Capitain Petzel

Robert Heinecken

12 Mar - 18 Apr 2015

Robert Heinecken
March 12 - April 18, 2015, Photo: Jens Ziehe, © Robert Heinecken, Courtesy Capitain Petzel, Berlin.
12 March - 18 April 2015

In conjunction with the Heinecken Trust, Capitain Petzel is pleased to announce the first solo show by the American artist with works from 1969 until 1999. Robert Heinecken (1931 – 2006) described himself as a “para-photographer”. Rather than standing behind the camera he combined existing photographs and their reproductions from the world of mass media into new meanings and configurations. Mass media for him is the most important vehicle from which we gain information. Heinecken expressed himself through lithographs, collages, photograms, photo-based paintings, sculptures, installations and time-based work with TVs and slide projectors, chiefly interested in the incongruous, the ironic, and the satirical within socio/political or sexual/erotic contexts.

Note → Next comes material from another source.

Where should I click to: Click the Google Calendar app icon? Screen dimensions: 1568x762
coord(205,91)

In this exhibition ranging from collage, sculpture, reconstructed magazines, and Polaroid works, Heinecken’s artistic output is varied in medium though extremely focused in its intent. It features a full collection of Periodicals 1 – 10 (made between 1969-1972) most recently exhibited at the artist’s retrospective at the Museum of Modern Art, New York, which traveled to the Hammer Museum, Los Angeles. Consisting of ten reconstituted magazines, the Periodicals shatter the boundary between the banal and the surreal, delving into the irrational, uncanny, and often lurid undertones present within American representations of gender, family, race, war, and class. Here, centerfolds meet inside-cover cigarette ads, fashion models intersect with nude photos, and Vietnam soldiers are made to walk upon editorial advertisements. Using juxtaposition and uncanny combination, Heinecken’s work denies passive looking, implicating the viewer as a complicit participant in the construction of American media imagery. In Time (1st Group) (1969) Heinecken placed lithographic images from pornographic men’s magazines onto pages of reassembled TIME magazines. Heinecken then (re)circulated these reassembled magazines within the public sphere, making visible entire systems through which information is exchanged.

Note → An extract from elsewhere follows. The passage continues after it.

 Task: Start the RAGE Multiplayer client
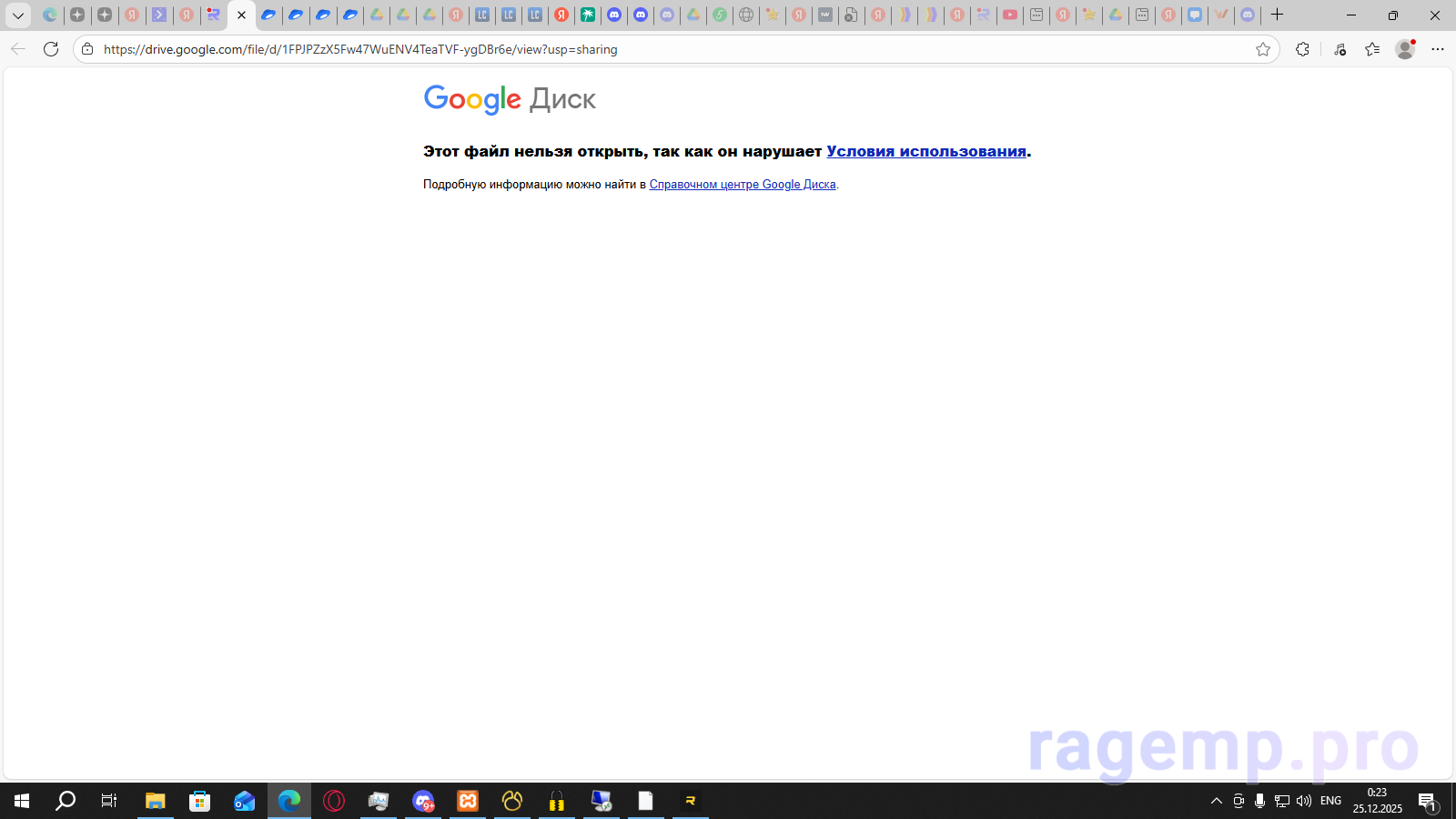(690, 802)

Heinecken’s Revised Magazines (1989-1994) follow a path of alterations in which three-dimensional photomontages of blended ads and images were created using excision, this style of visible mediation characterizes the well-known Revised Magazine: 150 Years of Photojournalism (1990). Here, original editorial intent is destabilized as two-dimensional faces, bodies, clothing, cigarettes, and storylines intersect and interact in a jumble of (re)created pages. With this, Heinecken undoes the naturalization of cultural signs by refashioning the seemingly recognizable into a jumble of disordered fragments.

Heinecken’s further examination of American pop culture can be seen in the several collaged “standing figure” sculptures exhibited throughout the gallery. Propped up in groups, these sculptures reference the two-dimensional, life-size celebrity figures that the artist first saw in the 1980’s being sold by street vendors on a boardwalk in Venice, California. However, in these sculptures, Heinecken collages unexpected elements to create a figure at once recognizable yet not easily apprehended, constantly upending our perceptions.

Heinecken takes critical aim at mass media’s seemingly stable images in order to reveal the ideological systems of control influencing not only their creation, but also their creator. This is related to Heinecken’s self-proclaimed involvement in “redefining [...] the implied boundaries of what photography is” wherein he investigates not only the technological possibilities of the photo-related medium, but also the conceptual paradigms of that medium itself. While the (re)printed and altered pages address an array of political, cultural, and social issues, each page is fundamentally informed by Heinecken’s subjective alterations which upend the ontological and objective. In rejection of West Coast modernism, Heinecken’s magazine works integrate the temporal with the technical, extending avant-garde practices of the 1920s and 30s into a neo-avant-garde practice informed by artifice, assemblage, documentary, and appropriation.

In 2014 a major retrospective took place at the Museum of Modern Art, New York, which traveled to the Hammer Museum, Los Angeles. A solo exhibition of Heinecken’s Polaroid works “Lessons in Posing Subjects” is on view at Fri Art Kunsthalle in Fribourg, Switzerland until May 3, 2015.